TASK REQUIREMENTS |
The answer must consist solely of the lines from the one containing "Select the 15 Feb 14:00 time marker" through the last line of the records below, repeated exactly, with all pictures omitted.
*** DATA FOR THIS EXERCISE ***
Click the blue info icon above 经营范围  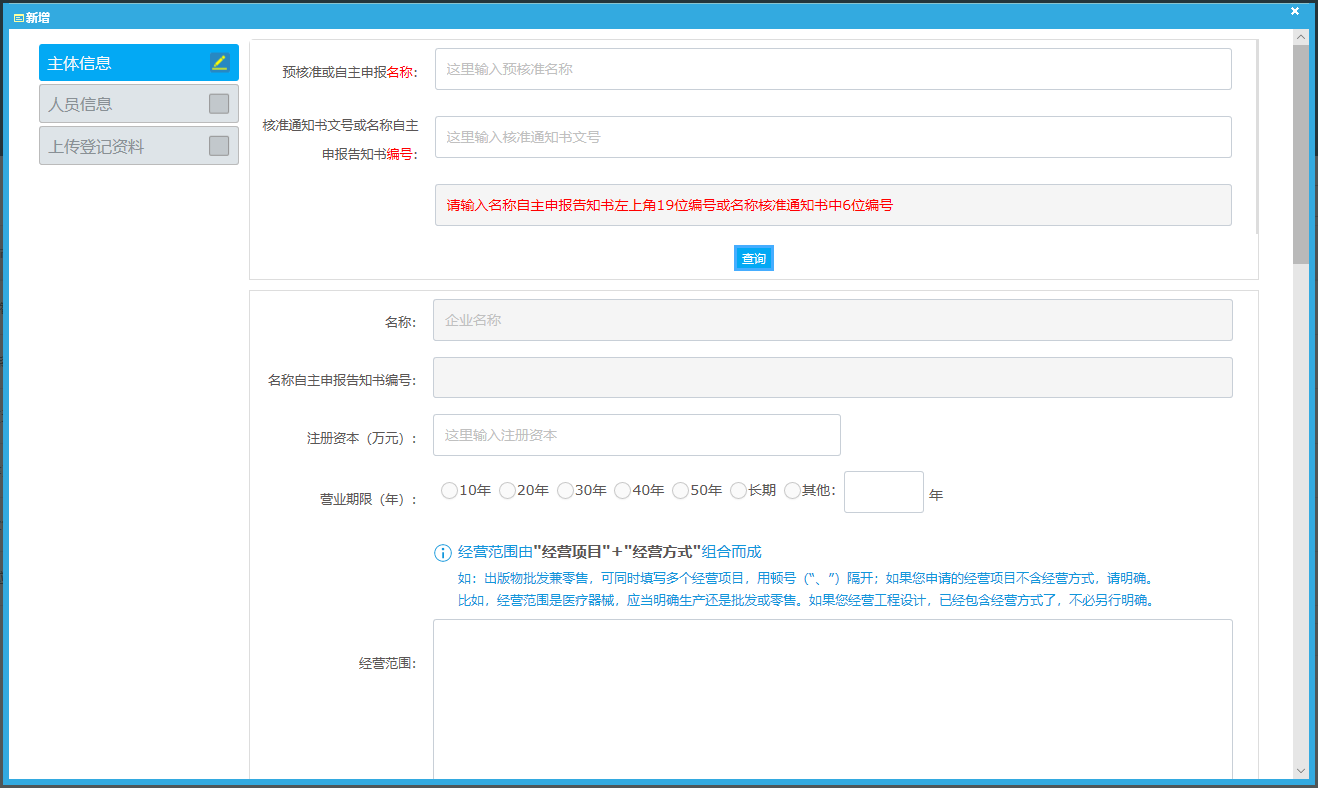coord(442,553)
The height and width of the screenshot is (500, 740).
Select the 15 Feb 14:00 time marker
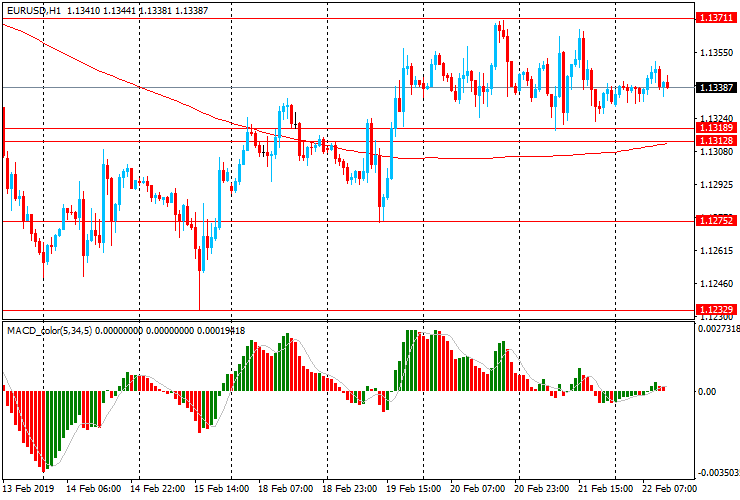coord(221,489)
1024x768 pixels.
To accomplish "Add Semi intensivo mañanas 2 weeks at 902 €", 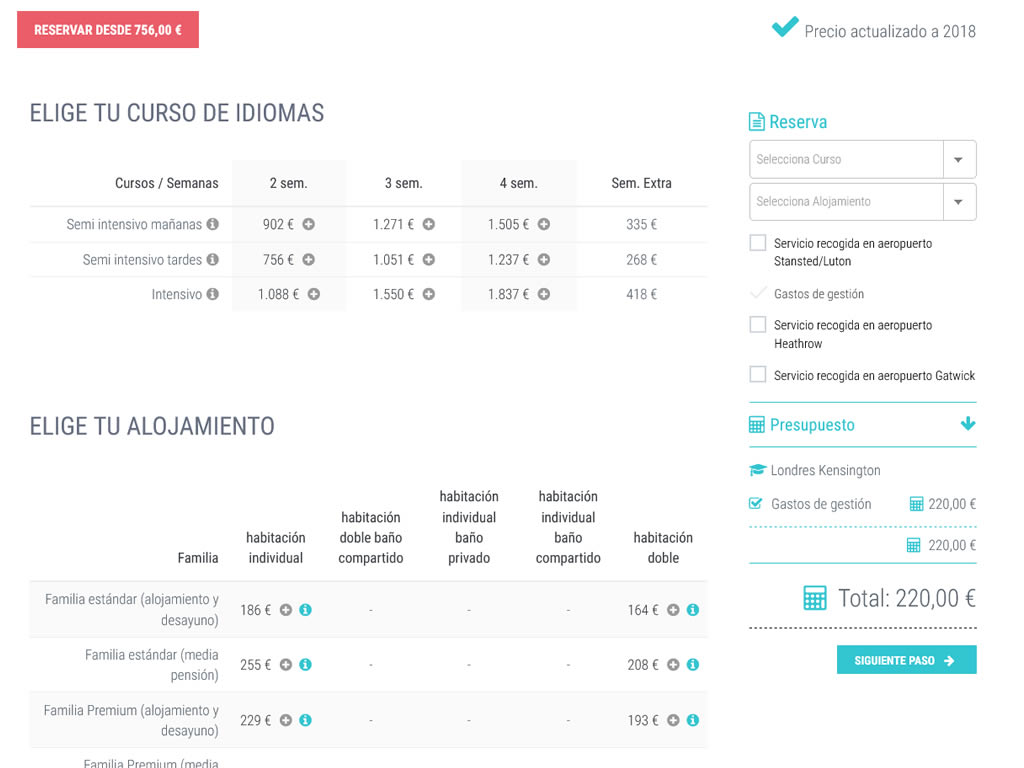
***
EXERCISE SOLUTION |
Select the 15 Feb 14:00 time marker
coord(221,489)
1024x768 pixels.
To accomplish "Add Semi intensivo mañanas 2 weeks at 902 €", 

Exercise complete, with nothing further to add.